Harder tackling success than failure: Chunky Panday
Fame is important for an actor. Some experience it early in their careers while others take years to get into the spotlight. Stardom, however, can be...
Fame is important for an actor. Some experience it early in their careers while others take years to get into the spotlight. Stardom, however, can be fickle --- ask Chunky Panday. The actor has seen "success" as well as "failure" closely in his Bollywood career of over three decades.
"It was perhaps written in my destiny that I would rise and fall and rise. I have experienced success as well as failure in life. To be honest, I have no regrets. You can't be on top all the time," Chunky told IANS about losing out in the race after a smashing start to his career in the late eighties with hits such as 'Aag Hi Aag', 'Tezaab' and 'Khatron Ke Khiladi.'
Chunky's debut film as a lead actor happened in 1987, in the Pahlaj Nihalani-produced hit, 'Aag Hi Aag.' The film also starred veterans Dharmendra and Shatrughan Sinha, but Chunky won an instant fan base with his action hero turn.
The late eighties marked the era of multi-starrers and Chunky appeared in a series of films with other big stars, including 'Tezaab', 'Paap Ki Duniya' and 'Gunahon Ka Faisla', but he managed to leave a mark with his spirited screen presence and handsome looks.
The initial success was, however, shortlived and the actor was soon reeling under flops. His 1993 release, David Dhawan's 'Aankhen,' remains one of the biggest blockbusters of that era, but his co-star Govinda walked away with most of the applause.
With not many interesting roles coming his way, Chunky moved to the lucrative Bangladesh film industry for a while. "When I returned from Bangladesh and started working here again after almost eight years, I realised people had forgotten me. There were children who did not even know my name.
So, I decided to work in films that children would see, and do roles that would entertain them," he says, explaining his decision to sign slapstick hits such as the 'Housefull' films during this phase. His role of Aakhri Pasta in the 'Housefull' series won him new-generation fans in the 2010s.
Does he miss stardom?
"Not really. I was lucky I had it. Many people do not even get a chance to experience stardom. I feel fortunate that I got great opportunities in life," the actor says. He then takes a philosophical stance, talking about failure. "One should experience failure. It is more difficult to deal with success than failure, because when you are dealing with failure very few people notice you. But when you are on the top, everyone has an eye on you," he says.
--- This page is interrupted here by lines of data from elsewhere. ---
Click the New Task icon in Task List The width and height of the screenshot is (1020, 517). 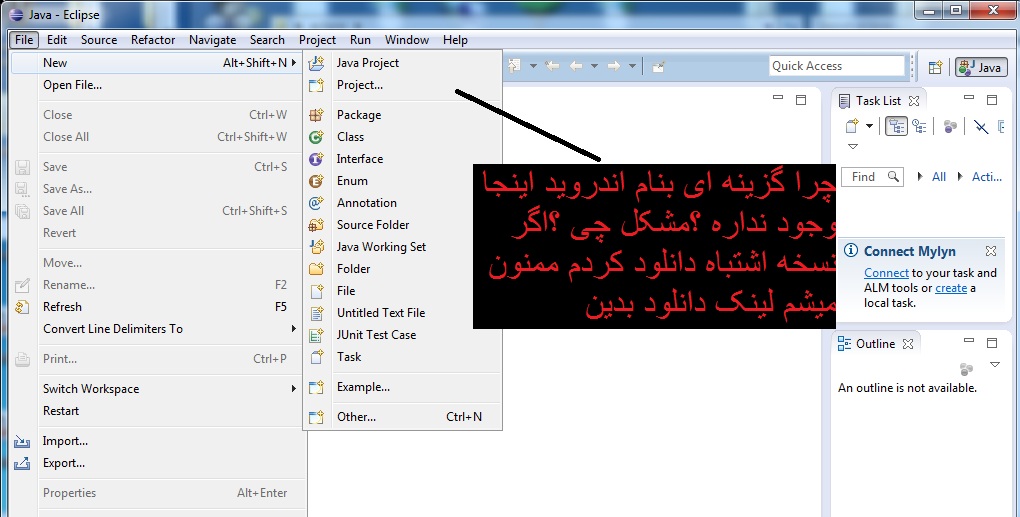point(852,126)
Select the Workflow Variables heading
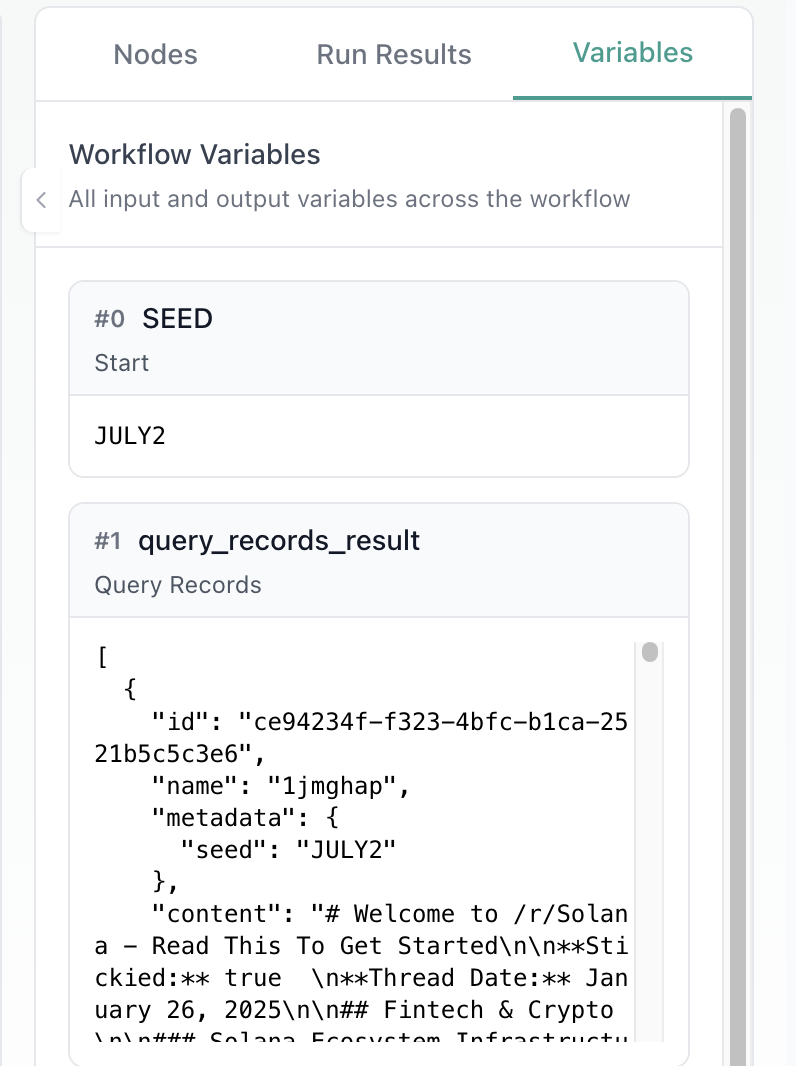This screenshot has height=1066, width=796. (194, 155)
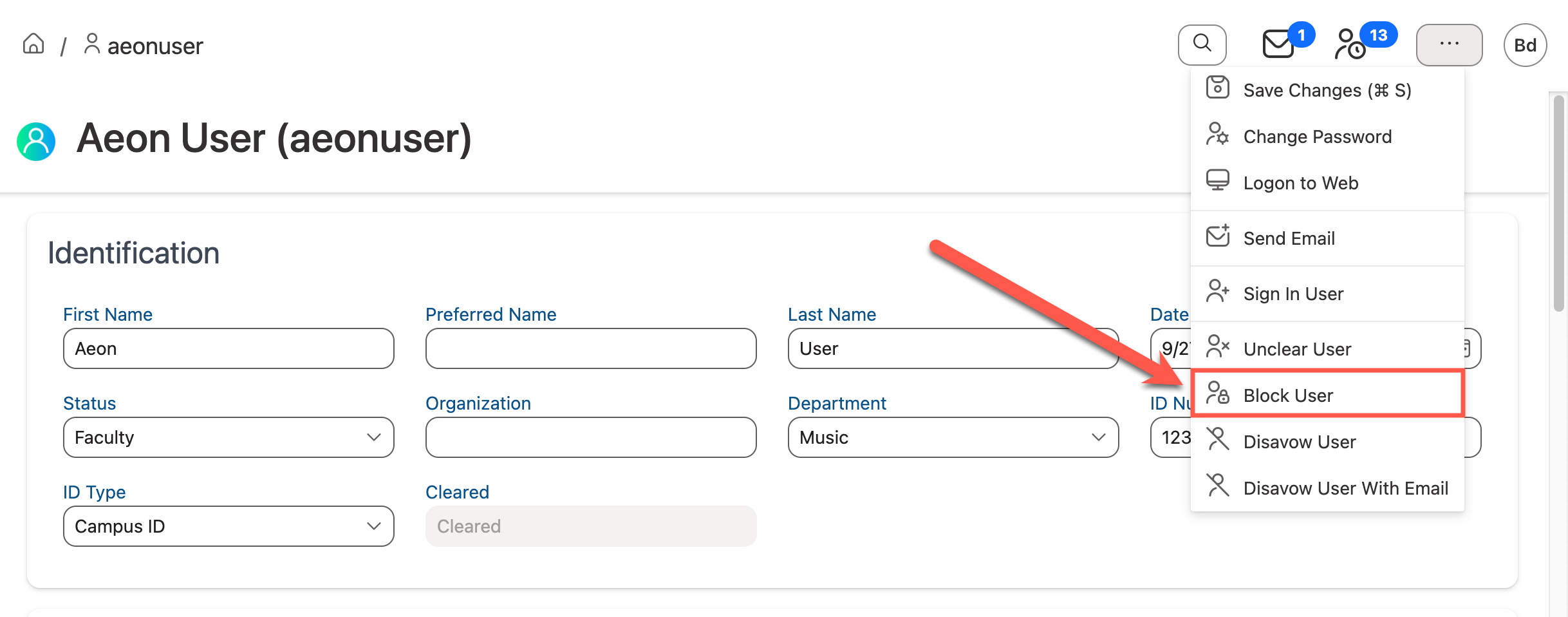Open the mail notifications icon
This screenshot has width=1568, height=617.
pos(1278,44)
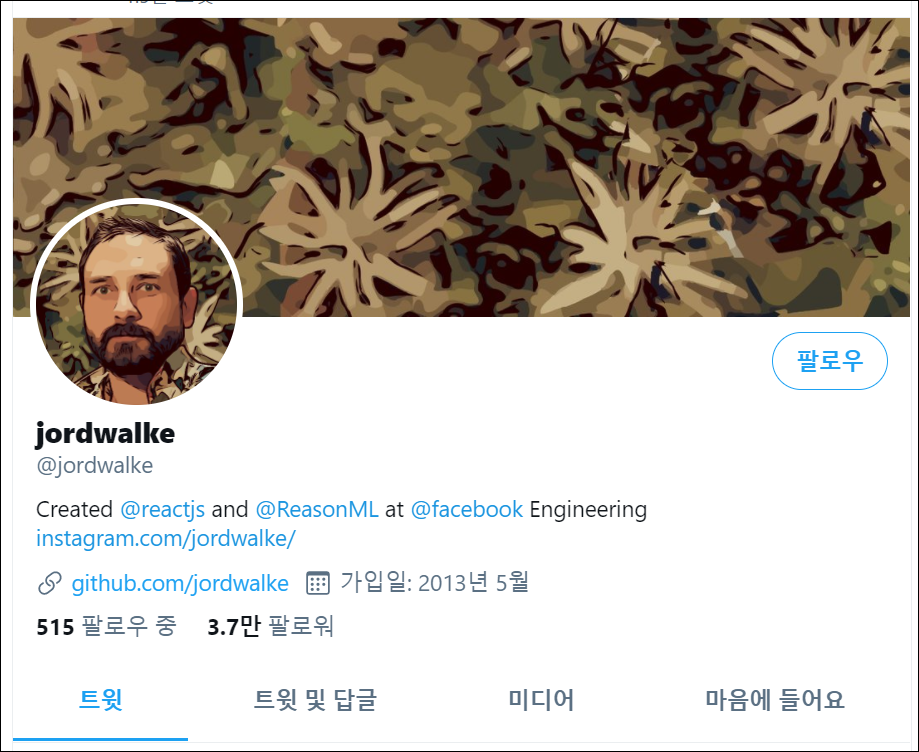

After working in nearly 80 films, the 56-year-old says he is now trying to reinvent himself. He feels it is important for an artiste to change and grow with time. "Change is the only constant in life. You should always be prepared to usher change within yourself.
From the past couple of years, I am trying to do different types of roles and genres," he says, adding: "With time, our audience has also evolved. Nowadays they want something different. So, I am exploring different areas of acting now."
Chunky recently gave the short film genre a shot with Praveen Fernandes' "Tap Tap". He returns to more mainstream roles with 'Saaho' and 'Housefull 4' later this year.